People want to feel attached to a ‘historic’ moment in their lifetime. I wanted nothing to do with it, and this is my reminder of that day.
Friday morning was wonderfully quiet in the suburbs of London. Instead of being one of the idiots who had camped out the night before to wave a silly flag as two people they don’t know and will never meet went past in an extremely expensive mode of transport, my girlfriend and I did our weekly grocery shop. There were far fewer people than normal; it was exceedingly pleasant. It was quiet walking up to the shops. Not Christmas quiet – there were still cars on the road – but fewer people on the back roads and fewer people in the shops (although there were younger folk who had popped in for snacks and booze for relaxing on a day off). After the grocery shop, we headed out for some other shopping in another part of town. Again, there were fewer people on the main roads and fewer cars on the streets (crossing the roads was a much easier and less dangerous experience than normal); it seemed that everyone was either at the event or watching it on television. Reports now state that about one million people were in the vicinity of the event, and nearly 25 million people watched it on television. That depresses me a little.
The shops were relatively empty, although not to the extent that we thought we had slipped into Shaun of the Dead (or equivalent) where we thought we were the only people alive in London. However, after 1pm, when the event had finished, people started to emerge from their living rooms, and London started to return to normal levels of busy for a day when most people aren’t working. It was slightly annoying – we felt proprietorial towards the empty London these idiot people were now invading.
It had been very hard to avoid the royal wedding. The build-up has been annoying – the main channels all had various programmes about the wedding, from documentaries about the family history of the bride (why?) to general overviews of the relationship to the supposedly awful American TV movie (on Channel Five, naturally). The news was no better, filling the allotted time with build-up nonsense and talking about how the media was getting prepared for the big event. It was hard to find any actual news. It was compounded for us living in London and having to suffer it twice with the London news full of items about the crowds and the preparation and the people. It was depressing.

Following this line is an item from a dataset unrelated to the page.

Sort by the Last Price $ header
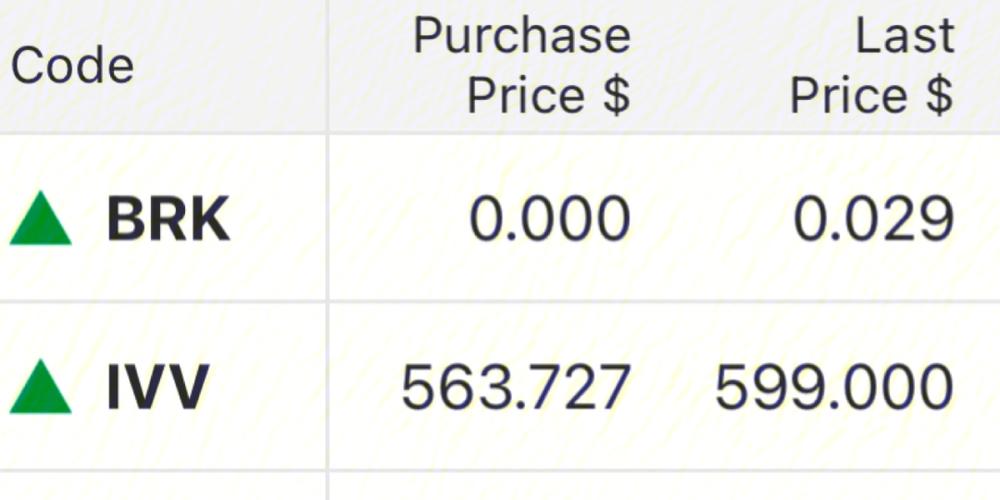 [872, 66]
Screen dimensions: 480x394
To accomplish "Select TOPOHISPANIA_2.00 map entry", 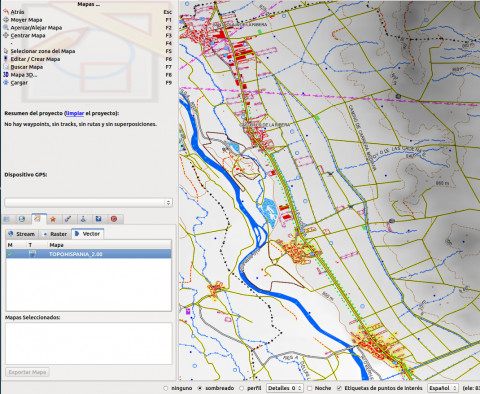I will pos(88,254).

It was as if nothing else was happening in the world. I can’t imagine what it was like in the USA: I only saw the items that Charlie Brooker found for 10 O’Clock Live that made me glad that I didn’t have to suffer that (I can imagine the indignation of various sites about the blanket television coverage of the wedding on American channels – why is there so much coverage of something that is not happening in America and doesn’t involve Americans? I lived and worked in America, and I know that American news doesn’t do world news). The ridiculous royal worship that happens in the US is nauseating and embarrassing, and the spectre of Diana looming over all of this (the last time a stupid wedding had been so fawned over) made it even more absurd.
Even though the event is over, it still dominates the news. As I write this on Saturday, the BBC website’s main items at the top of the page are all about the wedding – it was yesterday; therefore, I should like to point out that it is no longer news, BBC – and I still have to be ready to change channels to avoid wedding-related nonsense on the television. I’m sure that this event was introduced as the ‘wedding that everyone is watching’ (in much the same way that apparently ‘everybody’ mourned the death of Diana – I would like to put it on record that, as someone living in the UK at the time and being a British citizen, I did not mourn the death of Diana; in fact, I didn’t care in the slightest), and I would love to point out that I know of two people who did not watch the wedding (my lovely girlfriend and me), so they are lying when they say ‘everybody’ watched the wedding. Thank God for The Guardian website, who yesterday had two versions of their website: one for royalists, with blanket coverage of the wedding; and one for republicans, with not the slightest mention of the event. Thank goodness there are some people like us still out there.
Was there a royal wedding? Damn! I missed it! Wish someone had said.